§ **INPUT DATA**:

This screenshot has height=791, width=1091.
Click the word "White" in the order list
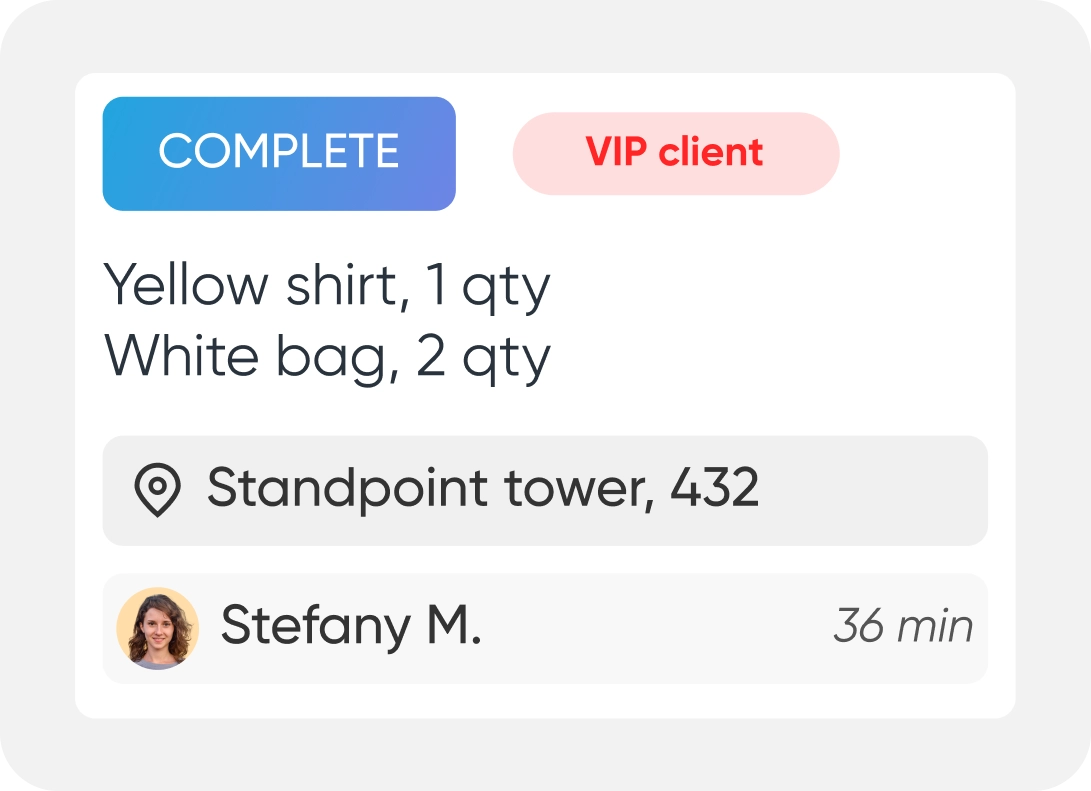(175, 356)
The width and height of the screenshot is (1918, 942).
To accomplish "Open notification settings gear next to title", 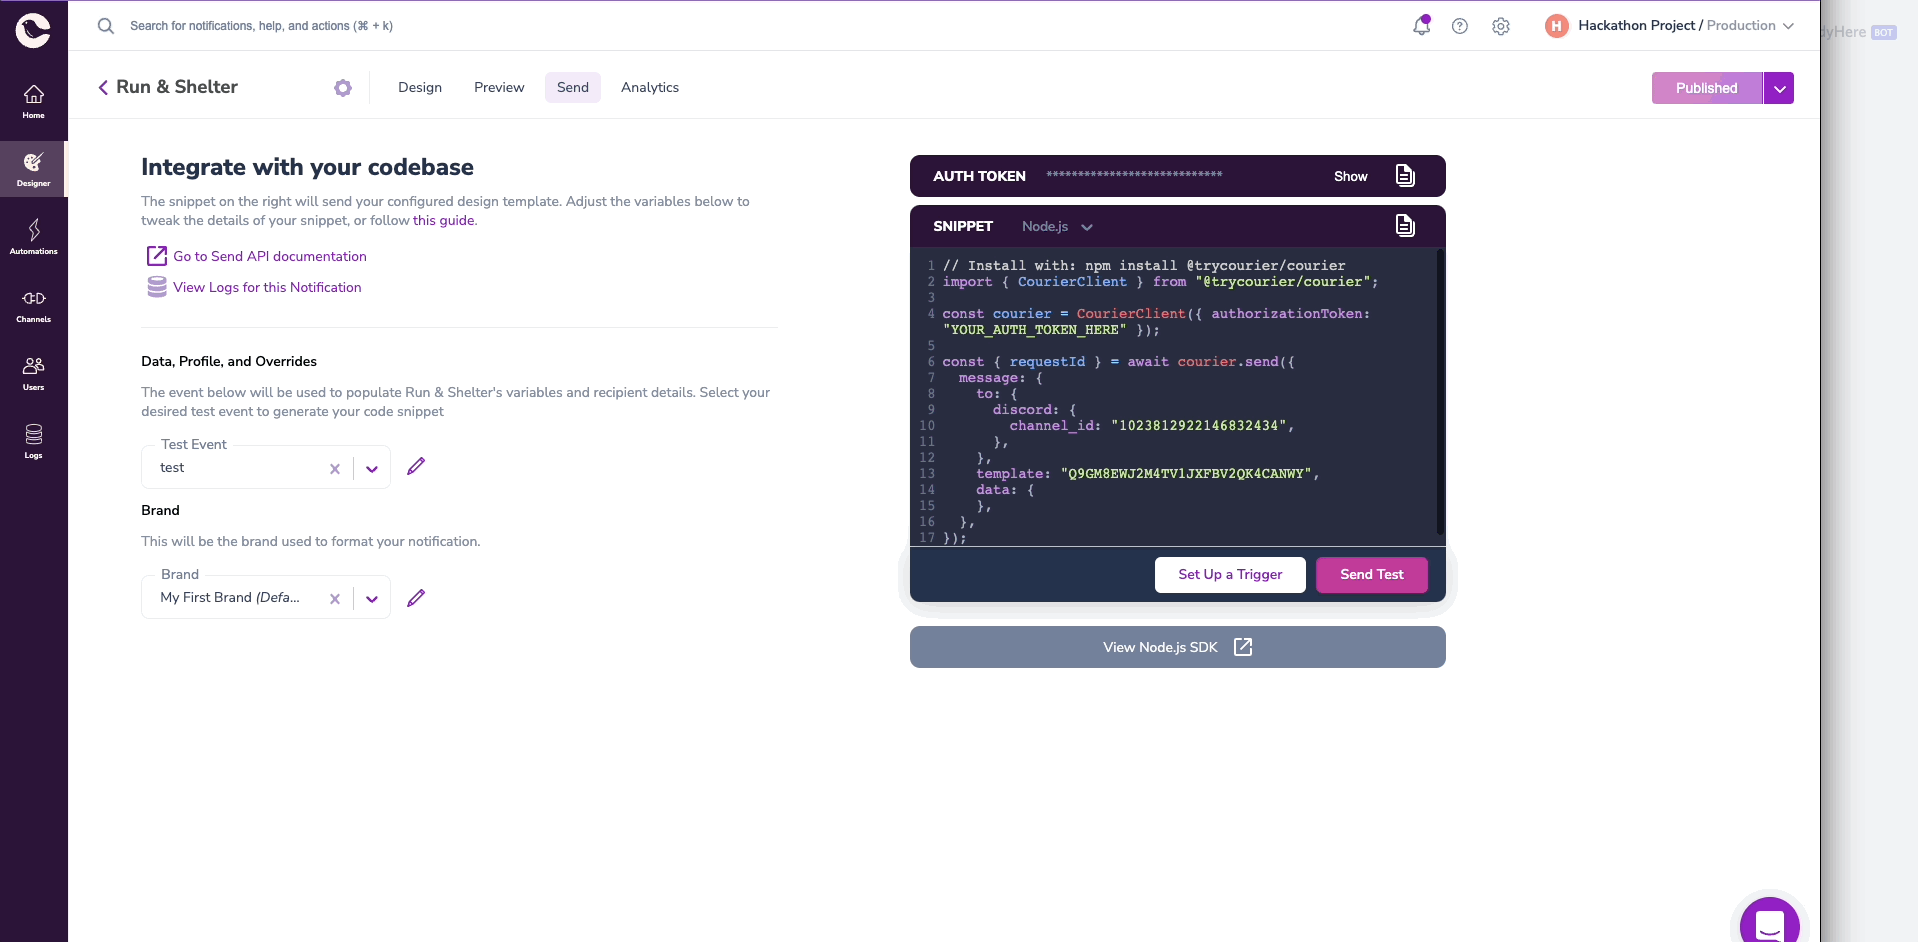I will coord(343,88).
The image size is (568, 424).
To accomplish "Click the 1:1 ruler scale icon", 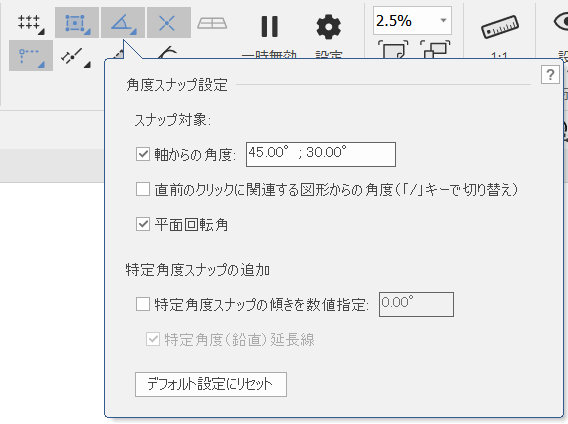I will click(x=500, y=34).
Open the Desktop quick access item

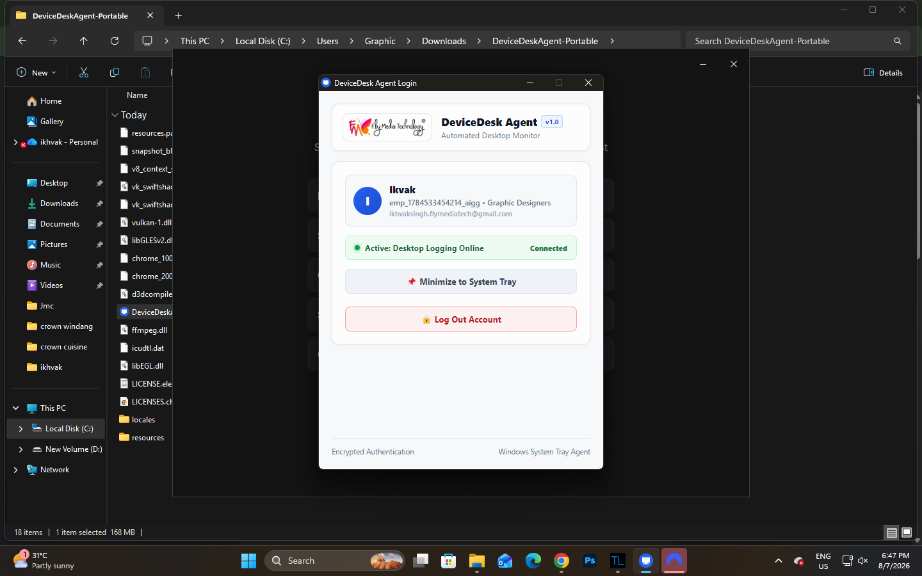pyautogui.click(x=54, y=183)
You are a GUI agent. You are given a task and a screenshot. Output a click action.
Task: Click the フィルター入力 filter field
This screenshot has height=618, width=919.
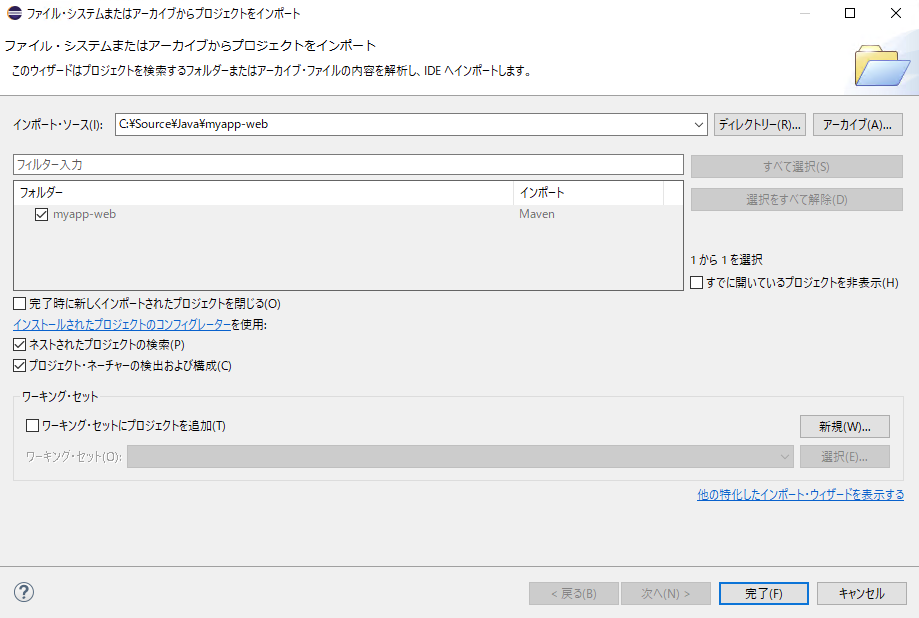(347, 164)
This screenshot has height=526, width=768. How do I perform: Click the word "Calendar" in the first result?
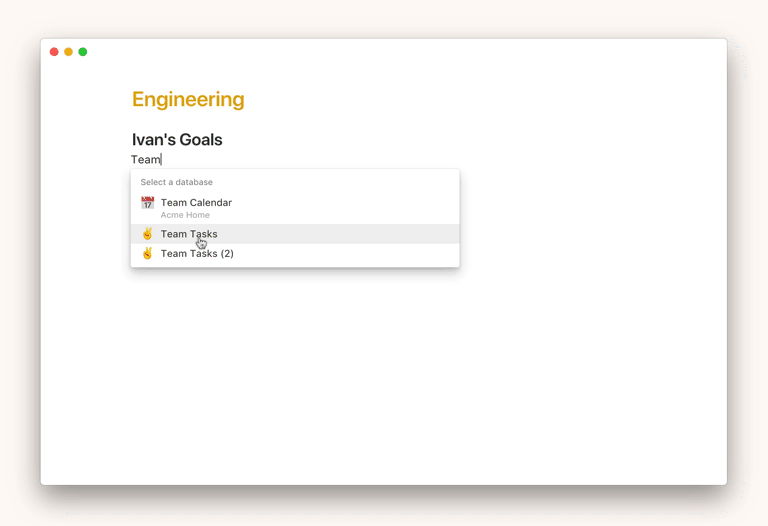(211, 203)
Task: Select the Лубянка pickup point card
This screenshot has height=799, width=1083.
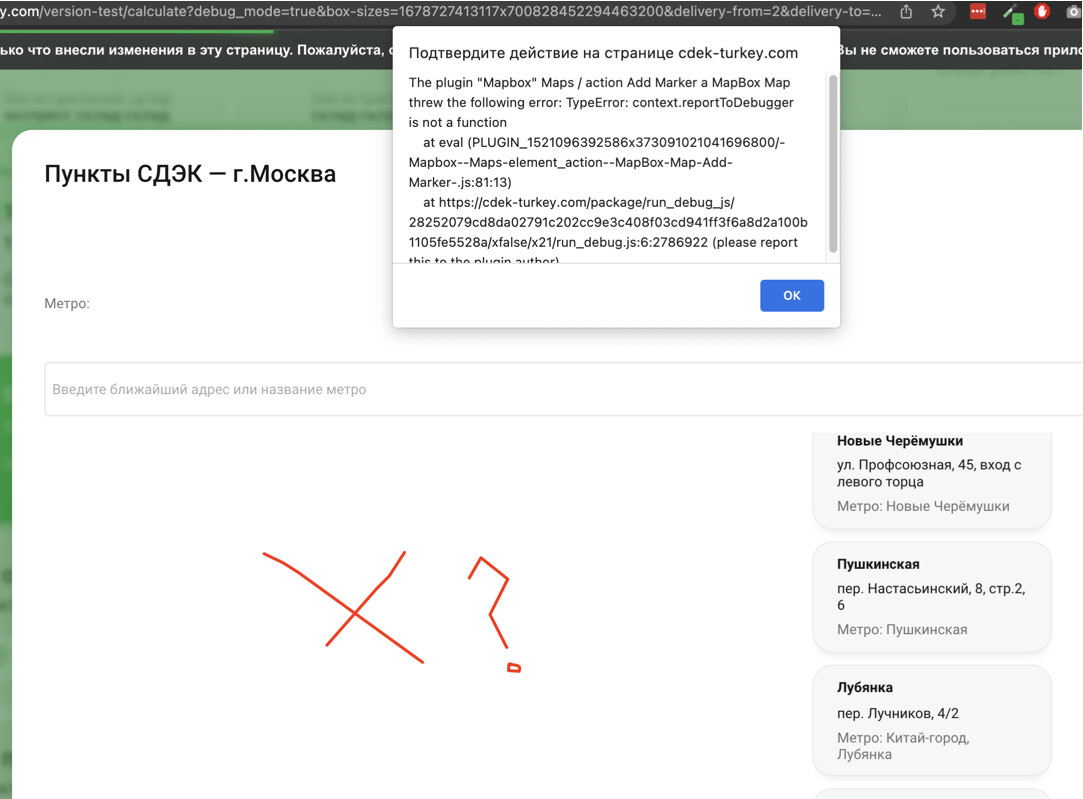Action: click(x=932, y=720)
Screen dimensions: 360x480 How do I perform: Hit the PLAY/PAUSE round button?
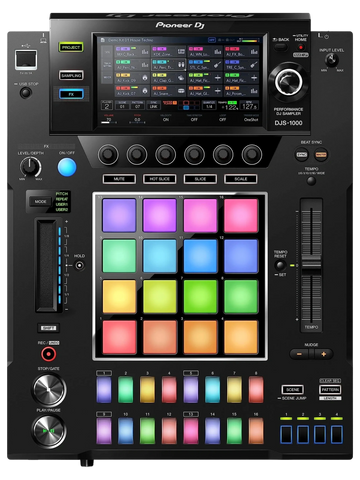pos(49,431)
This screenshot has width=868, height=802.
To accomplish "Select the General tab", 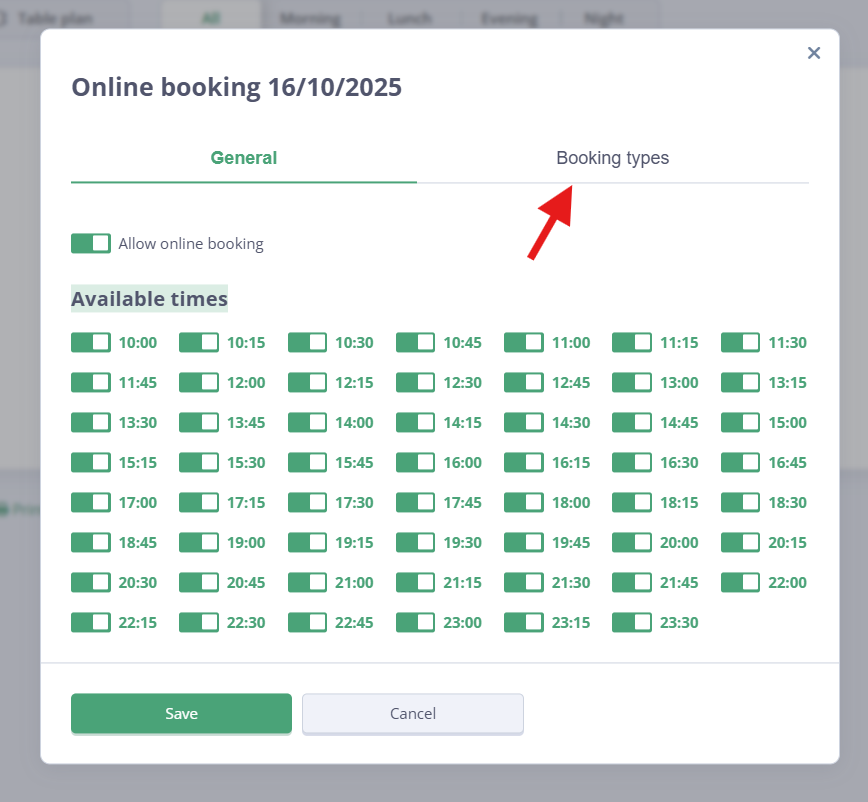I will (x=244, y=158).
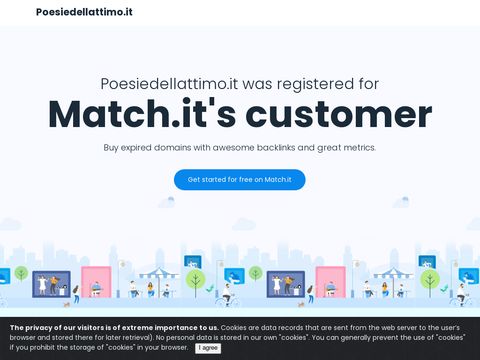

§ **WHAT TO DO**: Everything between and including the line above containing "Open the Desktop quick access item" and the line containing "This screenshot has width=868, height=802." should be reproduced exactly, with pictures excluded.

§ **RESPONSE**:
Open the Desktop quick access item

pyautogui.click(x=54, y=183)
You are a GUI agent. You are given a task and a screenshot. Output a click action.
Task: Click the フィルター入力 filter field
This screenshot has height=618, width=919.
(347, 164)
This screenshot has height=526, width=768. How do I perform: Click the word "Calendar" in the first result?
(211, 203)
Task: Select the Лубянка pickup point card
This screenshot has height=799, width=1083.
Action: click(x=932, y=720)
Screen dimensions: 360x480 How do I perform: Hit the PLAY/PAUSE round button?
pos(49,431)
This screenshot has width=868, height=802.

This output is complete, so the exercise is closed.